As regular CFZ-watchers will know, for some time Corinna has been doing a column for Animals & Men and a regular segment on On The Track... particularly about out-of-place birds and rare vagrants. There seem to be more and more bird stories from all over the world hitting the news these days so, to make room for them all - and to give them all equal and worthy coverage - she has set up this new blog to cover all things feathery and Fortean.

Wednesday 28 June 2017

‘Burung Harry Potter’ Owls Found in Indonesian Markets

Concerned scientists look for “Harry Potter” effect to explain Indonesia’s new owl trade.

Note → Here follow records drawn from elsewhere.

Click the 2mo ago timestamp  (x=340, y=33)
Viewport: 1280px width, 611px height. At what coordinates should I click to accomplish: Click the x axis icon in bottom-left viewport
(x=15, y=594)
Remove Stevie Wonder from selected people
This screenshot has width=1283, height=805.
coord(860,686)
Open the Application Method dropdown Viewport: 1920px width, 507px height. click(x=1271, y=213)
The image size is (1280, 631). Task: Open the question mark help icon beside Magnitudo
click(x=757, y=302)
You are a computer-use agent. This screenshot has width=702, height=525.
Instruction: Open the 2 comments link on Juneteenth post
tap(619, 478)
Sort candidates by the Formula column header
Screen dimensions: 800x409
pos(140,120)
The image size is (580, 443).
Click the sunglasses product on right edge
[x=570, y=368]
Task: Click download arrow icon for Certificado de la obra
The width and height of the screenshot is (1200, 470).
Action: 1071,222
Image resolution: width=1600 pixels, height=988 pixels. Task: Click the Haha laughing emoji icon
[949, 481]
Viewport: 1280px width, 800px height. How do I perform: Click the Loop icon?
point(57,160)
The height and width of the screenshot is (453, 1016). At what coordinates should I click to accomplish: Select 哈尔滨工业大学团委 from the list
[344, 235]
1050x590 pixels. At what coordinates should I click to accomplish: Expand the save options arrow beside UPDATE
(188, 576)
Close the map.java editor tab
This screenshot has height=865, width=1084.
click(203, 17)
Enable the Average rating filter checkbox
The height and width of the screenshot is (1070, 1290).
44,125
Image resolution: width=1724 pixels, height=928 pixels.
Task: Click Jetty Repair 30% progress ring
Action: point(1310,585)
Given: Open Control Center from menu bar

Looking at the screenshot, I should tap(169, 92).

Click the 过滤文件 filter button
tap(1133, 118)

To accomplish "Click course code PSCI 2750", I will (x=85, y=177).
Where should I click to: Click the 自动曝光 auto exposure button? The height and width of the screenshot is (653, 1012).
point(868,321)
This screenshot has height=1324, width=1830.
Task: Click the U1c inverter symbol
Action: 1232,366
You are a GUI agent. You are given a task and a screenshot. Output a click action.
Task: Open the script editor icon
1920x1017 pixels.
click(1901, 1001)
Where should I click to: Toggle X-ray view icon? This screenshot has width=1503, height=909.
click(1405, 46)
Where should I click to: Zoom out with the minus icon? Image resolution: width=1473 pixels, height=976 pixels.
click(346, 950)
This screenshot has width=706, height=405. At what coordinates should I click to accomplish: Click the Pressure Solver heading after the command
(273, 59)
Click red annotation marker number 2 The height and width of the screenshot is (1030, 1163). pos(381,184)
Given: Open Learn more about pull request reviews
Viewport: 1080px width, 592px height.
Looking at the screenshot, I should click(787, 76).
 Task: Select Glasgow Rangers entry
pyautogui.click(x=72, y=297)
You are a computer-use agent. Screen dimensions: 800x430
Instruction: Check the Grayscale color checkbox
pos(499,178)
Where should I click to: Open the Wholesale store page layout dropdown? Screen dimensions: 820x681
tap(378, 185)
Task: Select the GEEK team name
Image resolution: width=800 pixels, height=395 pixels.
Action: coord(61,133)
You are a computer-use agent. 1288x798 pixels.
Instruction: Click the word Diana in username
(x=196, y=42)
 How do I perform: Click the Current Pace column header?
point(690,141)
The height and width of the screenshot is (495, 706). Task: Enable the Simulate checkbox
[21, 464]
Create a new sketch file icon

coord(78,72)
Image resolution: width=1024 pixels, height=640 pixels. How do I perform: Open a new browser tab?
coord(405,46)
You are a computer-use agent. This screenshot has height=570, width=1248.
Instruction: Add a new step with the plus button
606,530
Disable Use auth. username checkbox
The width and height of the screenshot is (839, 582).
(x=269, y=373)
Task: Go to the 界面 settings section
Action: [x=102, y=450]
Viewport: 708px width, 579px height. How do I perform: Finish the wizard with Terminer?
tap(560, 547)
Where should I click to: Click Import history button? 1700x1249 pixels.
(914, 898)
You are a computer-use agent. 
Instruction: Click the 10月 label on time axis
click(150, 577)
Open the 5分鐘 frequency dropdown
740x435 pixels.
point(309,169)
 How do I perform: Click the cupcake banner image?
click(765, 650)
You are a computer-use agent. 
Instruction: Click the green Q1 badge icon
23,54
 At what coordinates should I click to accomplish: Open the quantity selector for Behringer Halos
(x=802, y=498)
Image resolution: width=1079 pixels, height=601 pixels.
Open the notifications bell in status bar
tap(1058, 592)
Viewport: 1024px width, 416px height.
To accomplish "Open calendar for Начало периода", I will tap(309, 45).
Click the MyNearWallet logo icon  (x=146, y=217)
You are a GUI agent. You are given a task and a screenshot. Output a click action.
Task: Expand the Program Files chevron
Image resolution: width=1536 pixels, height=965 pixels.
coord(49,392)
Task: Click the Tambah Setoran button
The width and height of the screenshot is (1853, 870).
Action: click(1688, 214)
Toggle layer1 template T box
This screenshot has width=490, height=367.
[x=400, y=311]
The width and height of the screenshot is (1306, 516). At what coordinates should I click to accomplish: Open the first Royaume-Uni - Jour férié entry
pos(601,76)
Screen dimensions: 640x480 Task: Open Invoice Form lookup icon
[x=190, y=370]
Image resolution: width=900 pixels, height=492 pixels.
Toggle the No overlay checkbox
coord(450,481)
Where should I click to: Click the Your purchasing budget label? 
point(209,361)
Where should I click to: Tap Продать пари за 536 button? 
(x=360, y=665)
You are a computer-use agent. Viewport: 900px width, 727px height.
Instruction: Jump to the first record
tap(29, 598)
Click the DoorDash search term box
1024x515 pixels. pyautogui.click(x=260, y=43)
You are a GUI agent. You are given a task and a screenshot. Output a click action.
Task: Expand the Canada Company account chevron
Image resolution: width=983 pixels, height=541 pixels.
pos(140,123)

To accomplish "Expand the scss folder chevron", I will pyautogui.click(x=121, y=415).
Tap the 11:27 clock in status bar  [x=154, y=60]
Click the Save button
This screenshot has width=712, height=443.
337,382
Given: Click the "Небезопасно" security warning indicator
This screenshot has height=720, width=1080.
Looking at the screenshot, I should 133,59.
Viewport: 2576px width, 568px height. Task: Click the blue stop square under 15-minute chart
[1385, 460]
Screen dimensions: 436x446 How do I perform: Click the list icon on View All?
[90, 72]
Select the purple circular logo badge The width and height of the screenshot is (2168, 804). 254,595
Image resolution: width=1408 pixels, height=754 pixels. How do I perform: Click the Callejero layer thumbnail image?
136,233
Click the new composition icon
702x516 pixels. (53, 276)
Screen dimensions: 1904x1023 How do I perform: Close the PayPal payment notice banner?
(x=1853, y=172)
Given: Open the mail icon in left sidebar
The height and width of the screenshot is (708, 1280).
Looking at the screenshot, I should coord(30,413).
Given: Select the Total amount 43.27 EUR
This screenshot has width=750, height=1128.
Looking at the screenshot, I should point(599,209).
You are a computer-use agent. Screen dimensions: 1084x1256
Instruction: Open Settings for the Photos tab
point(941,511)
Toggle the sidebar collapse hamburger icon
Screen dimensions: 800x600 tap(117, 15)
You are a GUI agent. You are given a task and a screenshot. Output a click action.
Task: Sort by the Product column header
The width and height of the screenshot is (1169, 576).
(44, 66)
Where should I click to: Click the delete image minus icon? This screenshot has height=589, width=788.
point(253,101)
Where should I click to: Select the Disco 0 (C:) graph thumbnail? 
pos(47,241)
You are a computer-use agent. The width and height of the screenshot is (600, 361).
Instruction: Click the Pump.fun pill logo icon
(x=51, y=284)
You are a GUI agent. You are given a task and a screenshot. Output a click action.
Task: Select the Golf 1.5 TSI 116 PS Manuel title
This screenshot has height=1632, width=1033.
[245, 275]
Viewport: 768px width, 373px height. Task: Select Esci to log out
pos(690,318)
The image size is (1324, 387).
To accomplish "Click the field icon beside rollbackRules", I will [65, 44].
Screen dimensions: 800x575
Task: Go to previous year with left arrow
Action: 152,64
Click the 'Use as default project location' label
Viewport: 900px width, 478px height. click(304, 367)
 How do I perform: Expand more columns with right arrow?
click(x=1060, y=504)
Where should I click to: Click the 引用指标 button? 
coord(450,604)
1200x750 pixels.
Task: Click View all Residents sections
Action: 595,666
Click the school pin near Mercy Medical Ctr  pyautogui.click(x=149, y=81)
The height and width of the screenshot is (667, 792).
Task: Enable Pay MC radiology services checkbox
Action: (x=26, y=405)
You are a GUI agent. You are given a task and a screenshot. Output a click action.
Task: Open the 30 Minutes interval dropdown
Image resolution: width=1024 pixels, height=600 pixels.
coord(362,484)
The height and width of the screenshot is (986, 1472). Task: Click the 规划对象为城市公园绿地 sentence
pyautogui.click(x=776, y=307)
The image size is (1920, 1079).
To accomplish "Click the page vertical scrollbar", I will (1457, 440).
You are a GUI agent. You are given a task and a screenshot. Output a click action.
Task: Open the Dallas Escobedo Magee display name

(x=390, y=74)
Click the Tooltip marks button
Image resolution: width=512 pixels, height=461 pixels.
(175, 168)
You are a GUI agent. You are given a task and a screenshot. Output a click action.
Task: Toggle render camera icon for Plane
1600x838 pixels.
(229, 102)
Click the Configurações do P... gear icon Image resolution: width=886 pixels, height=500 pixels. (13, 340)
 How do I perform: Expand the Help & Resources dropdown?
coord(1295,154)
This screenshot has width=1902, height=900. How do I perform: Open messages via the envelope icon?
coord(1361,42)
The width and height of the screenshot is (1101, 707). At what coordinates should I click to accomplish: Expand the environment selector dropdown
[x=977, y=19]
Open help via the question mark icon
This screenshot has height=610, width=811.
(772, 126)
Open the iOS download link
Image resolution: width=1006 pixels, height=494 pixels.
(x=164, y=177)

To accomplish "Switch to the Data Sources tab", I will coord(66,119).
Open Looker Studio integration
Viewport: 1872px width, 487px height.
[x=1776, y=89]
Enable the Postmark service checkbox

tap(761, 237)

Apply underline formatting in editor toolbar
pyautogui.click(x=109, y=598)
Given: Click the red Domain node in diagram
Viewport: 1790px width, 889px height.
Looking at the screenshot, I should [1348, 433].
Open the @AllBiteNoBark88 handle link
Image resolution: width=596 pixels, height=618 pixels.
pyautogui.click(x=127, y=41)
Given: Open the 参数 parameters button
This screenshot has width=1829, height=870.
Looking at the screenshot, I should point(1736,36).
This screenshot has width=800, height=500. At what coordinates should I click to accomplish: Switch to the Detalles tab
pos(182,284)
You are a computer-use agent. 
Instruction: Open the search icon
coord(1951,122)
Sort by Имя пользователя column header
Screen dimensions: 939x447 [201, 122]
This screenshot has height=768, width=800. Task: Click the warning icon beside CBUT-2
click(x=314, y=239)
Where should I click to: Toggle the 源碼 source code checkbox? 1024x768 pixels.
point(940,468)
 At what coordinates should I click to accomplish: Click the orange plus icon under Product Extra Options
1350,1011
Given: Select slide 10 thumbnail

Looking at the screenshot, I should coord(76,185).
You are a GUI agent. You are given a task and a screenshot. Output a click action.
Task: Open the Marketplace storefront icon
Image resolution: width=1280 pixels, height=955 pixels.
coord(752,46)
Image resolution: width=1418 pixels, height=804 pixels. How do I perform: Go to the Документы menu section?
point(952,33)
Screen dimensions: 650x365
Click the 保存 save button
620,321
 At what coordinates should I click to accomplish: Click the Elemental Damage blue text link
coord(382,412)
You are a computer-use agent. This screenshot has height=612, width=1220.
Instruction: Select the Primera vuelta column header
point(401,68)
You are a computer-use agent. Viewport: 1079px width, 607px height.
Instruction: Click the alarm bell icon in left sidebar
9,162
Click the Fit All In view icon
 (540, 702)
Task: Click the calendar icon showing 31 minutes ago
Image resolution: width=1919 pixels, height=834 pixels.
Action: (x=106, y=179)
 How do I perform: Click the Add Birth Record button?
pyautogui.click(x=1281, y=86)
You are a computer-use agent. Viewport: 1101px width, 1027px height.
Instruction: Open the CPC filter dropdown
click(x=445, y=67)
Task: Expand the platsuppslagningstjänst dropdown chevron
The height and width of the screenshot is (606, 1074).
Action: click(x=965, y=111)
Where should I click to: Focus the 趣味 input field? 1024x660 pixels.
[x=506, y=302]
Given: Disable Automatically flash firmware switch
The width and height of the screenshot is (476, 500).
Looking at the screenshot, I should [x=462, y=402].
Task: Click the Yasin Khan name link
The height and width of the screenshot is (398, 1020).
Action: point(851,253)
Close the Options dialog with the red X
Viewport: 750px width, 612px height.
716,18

Monday, June 26, 2017 - 10:15

Olivia Trani, Contributor
(Inside Science) -- In the wizarding world of Harry Potter, owls are magical companions that deliver the post. But in Indonesia, wild owls are stolen from their nests and put in cages in pet markets next to hundreds of winged neighbors. Before J.K. Rowling wrote about Harry’s snowy owl Hedwig, Indonesians rarely kept owls as pets. Now various kinds of local owls are staples in pet markets. Vincent Nijman and Anne-Isola Nekaris from the Oxford Wildlife Trade Research Group in the U.K. believe this attention toward owls may be partially linked to the “Harry Potter” series, and they fear the new demand rewards an environmentally destructive pet industry.

Bird keeping is a popular pastime in Indonesia. While only 3 percent of American households own birds, roughly 20 percent of urban Indonesian households have feathered pets. A survey estimates that 2.6 million birds are acquired each year. Birds are especially popular in Java and Bali, two southern Indonesian islands, and the larger markets there hold more than 16,000 birds on a given day.

Birds also have special meaning in Indonesian culture: A Javan proverb claims that a fulfilled man must acquire a house, a wife, a horse, a dagger and a bird. In the saying, the bird symbolizes the importance of maintaining a hobby.

Vincent Nijman, an anthropology professor at Oxford Brookes University who holds a doctorate degree in ecology and conservation biology, has studied Indonesian bird markets for more than 20 years. Before the 2000s, he would spot one to two owls, if any, in these shops. Now they’ve become a constant.

“Often we see dozens of them -- up to 30, 40, 50 owls,” said Nijman. The most common owls in these markets belong to several similar species called scops owls, which are the smallest and cheapest owls available. In 2016, TRAFFIC, an organization dedicated to monitoring wildlife trade, found that the Sunda scops owl was particularly popular among bird keepers. This type isn’t considered to be threatened, but some of its 15 Indonesian scops relatives, like the Javan and Siau scops owls, are vulnerable to extinction.

Owls for sale are typically called “Burung Hantu,” which means “ghost bird.” Now Nijman claims the birds are just as often referred to as “Burung Harry Potter.”